Horses were useful to the early civilizations in so many ways. They need fast horses to send messages. They need strong horses to pull plows. And they need calm horses to ride into war.
Selectively breeding their horses to create new types of horses made all of this much easier for them.
One of the few places that do not currently have horses is the Antarctic – the only people living on the land are scientists who do not need horses (as snowmobiles work better in the conditions). But some explorers have previously brought the species to the south pole.
Around 350 different horse breeds
Horses originated from Central Asia, but they have since traveled to all corners of the globe. In the process, over 350 breeds of horses have been created.

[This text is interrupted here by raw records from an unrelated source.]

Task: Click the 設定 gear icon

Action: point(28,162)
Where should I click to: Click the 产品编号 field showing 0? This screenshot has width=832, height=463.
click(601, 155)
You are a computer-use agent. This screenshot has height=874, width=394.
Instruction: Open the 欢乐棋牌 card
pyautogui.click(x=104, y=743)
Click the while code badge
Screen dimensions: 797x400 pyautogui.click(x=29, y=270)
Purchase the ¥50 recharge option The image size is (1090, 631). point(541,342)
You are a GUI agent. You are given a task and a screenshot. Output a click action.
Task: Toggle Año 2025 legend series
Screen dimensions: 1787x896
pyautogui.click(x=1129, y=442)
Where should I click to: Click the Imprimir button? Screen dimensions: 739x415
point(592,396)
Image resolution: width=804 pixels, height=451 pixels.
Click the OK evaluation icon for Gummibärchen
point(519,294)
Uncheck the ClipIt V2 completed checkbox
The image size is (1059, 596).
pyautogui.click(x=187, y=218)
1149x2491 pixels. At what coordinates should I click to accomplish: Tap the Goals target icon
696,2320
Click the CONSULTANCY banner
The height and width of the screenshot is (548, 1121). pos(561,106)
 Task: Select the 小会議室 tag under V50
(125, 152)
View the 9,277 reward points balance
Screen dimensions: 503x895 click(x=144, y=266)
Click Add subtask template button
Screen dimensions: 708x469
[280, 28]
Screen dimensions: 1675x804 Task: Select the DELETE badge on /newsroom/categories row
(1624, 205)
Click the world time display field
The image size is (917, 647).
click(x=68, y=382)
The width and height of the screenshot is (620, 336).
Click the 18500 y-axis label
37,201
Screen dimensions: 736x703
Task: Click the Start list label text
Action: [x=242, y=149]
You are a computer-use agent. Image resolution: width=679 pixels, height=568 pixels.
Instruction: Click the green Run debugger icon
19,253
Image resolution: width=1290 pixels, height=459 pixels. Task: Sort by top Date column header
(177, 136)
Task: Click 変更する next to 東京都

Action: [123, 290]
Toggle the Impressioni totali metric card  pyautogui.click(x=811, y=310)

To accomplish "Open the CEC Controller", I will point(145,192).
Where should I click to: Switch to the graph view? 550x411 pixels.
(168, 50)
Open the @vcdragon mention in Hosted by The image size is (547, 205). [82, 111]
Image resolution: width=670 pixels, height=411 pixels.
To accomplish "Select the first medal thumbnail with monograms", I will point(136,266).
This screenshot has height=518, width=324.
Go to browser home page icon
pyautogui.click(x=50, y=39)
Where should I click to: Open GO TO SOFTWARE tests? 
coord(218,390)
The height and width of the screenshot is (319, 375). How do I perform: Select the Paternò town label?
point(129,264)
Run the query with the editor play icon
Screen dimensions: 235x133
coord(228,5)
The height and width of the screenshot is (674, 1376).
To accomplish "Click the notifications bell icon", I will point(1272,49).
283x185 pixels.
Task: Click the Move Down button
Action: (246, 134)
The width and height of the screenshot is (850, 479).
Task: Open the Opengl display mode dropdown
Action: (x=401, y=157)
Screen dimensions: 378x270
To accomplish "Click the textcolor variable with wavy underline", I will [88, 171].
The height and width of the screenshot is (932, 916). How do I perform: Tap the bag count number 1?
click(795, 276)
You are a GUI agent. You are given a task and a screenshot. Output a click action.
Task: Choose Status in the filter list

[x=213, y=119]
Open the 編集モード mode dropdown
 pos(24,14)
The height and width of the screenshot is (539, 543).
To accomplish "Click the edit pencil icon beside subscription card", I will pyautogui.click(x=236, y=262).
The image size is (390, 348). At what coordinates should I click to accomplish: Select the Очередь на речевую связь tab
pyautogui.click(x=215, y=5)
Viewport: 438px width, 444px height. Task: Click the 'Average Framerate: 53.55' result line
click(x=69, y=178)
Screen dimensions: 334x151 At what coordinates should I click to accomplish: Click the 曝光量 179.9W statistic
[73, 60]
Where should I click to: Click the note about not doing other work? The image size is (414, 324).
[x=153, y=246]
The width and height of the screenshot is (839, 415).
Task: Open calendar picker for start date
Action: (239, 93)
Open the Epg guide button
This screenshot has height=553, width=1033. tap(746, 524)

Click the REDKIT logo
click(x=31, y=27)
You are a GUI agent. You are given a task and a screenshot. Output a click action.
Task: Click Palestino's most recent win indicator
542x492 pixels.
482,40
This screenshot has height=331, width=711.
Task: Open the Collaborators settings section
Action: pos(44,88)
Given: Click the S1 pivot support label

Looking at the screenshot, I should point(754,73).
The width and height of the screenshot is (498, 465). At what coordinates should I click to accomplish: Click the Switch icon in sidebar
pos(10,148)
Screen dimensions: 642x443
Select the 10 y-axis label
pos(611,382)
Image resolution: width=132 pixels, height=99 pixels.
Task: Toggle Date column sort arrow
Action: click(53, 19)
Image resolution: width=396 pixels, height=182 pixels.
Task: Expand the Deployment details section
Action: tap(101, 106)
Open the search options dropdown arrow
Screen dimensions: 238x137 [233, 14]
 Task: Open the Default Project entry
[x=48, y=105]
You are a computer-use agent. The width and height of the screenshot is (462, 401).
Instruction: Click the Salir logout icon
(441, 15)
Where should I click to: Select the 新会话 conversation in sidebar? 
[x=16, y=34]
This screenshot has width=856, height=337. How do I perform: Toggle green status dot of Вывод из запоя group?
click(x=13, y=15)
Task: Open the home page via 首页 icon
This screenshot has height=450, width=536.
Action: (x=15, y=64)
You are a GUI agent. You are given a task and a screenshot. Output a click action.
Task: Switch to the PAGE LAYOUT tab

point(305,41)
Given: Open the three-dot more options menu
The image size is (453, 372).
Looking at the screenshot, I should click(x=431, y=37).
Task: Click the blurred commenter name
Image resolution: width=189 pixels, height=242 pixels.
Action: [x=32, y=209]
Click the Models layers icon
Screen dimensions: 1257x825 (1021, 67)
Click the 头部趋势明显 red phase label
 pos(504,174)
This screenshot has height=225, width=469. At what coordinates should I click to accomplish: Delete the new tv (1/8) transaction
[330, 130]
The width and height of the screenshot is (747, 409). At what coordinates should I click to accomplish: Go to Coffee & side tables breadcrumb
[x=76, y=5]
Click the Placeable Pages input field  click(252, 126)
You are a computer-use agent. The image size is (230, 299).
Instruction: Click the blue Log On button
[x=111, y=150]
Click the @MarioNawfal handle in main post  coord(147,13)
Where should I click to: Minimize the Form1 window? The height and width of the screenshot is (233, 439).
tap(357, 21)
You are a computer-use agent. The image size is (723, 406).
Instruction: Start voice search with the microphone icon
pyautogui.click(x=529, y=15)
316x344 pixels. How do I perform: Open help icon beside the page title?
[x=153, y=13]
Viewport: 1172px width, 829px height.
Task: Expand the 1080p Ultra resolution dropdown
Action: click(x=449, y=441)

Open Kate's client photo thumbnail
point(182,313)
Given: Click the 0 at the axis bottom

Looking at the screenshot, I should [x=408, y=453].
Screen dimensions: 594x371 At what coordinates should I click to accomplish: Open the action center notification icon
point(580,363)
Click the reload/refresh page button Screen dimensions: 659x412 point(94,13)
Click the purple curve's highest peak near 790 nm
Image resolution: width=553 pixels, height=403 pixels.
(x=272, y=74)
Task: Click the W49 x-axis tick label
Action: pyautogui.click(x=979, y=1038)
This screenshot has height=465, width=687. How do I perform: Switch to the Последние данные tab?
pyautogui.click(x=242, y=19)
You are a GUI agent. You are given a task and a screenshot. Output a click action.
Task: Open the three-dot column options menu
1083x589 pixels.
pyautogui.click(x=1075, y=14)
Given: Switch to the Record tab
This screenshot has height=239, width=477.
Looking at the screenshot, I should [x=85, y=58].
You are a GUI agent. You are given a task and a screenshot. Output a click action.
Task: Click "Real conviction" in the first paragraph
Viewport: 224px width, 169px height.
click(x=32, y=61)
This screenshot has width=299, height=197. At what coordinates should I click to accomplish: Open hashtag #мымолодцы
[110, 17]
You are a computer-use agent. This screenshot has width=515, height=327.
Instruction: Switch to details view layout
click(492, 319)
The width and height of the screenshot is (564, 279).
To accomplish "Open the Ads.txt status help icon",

Sciences believe that these are the 5 oldest living breeds of horses:
- The Icelandic Horse.
- The Caspian Horse.
- The Arabian.
- The Fjord Horse.
- The Akhal-Teke.
They do not believe that the first breed of horses still survives, but that they would be very similar to the Przewalski.
It is currently believed that the rarest breed of horse is The Galiceño – which are originally from South America.
Przewalski’s are the only surviving wild horse breed
We have briefly touched on the Przewalski before in this article. They are the only surviving breed of wild horses and are what scientists believe to be the closest living thing to the original horse.
They are a Mongolian breed and only live on the steppes of Central Europe. In Mongolian, they are called the Thiki. They are known to us as Przewalski’s Horse because the only written record of them comes from the notes of a Russian scientist called Przewalski.
It is believed he was the last person in the West to see these horses in the wild – until they were reintroduced at the start of the 21st century.
While there are horses that lived untamed, Przewalski horses are the only species of wild horse that have survived the industrialization of the world. They are endangered to due loss of habitat and breeding with domestic horses.
They are called horses but they are technically a different species – Equus Ferus Przewalski.
Many horses make excellent racehorses
As we mentioned, horses have been bred for many different reasons over the last 6000 years – from farm horses to warhorses.
The most common reason to breed and buy horses in the 21st century is for racing. In the USA alone, the industry is worth $5 billion dollars.
There are many different types of horse racing – including cross country and hurdles – and different breeds are more suited to one type of race. If you are looking for a fast horse then you will be interested in Thoroughbreds or Quarter horses. Trakehners and Hanoverians are best known for their ability to run and jump at speeds.
Horses are one of the most amazing species in the world. It is thanks to horses that we live in the world we do today.
Horses are a species that is made up of over 350 different breeds – each with its own strengths, weaknesses, and personalities. Each has had a unique use throughout history.
There are horses living in nearly every country across the world. It was thanks to horses that empires were able to exist. They made large-scale farming possible. And they made sending messages across the country possible too.
Horses have such an interesting and long history that we haven’t had time to cover it all today. Why not go out and find out more yourself?!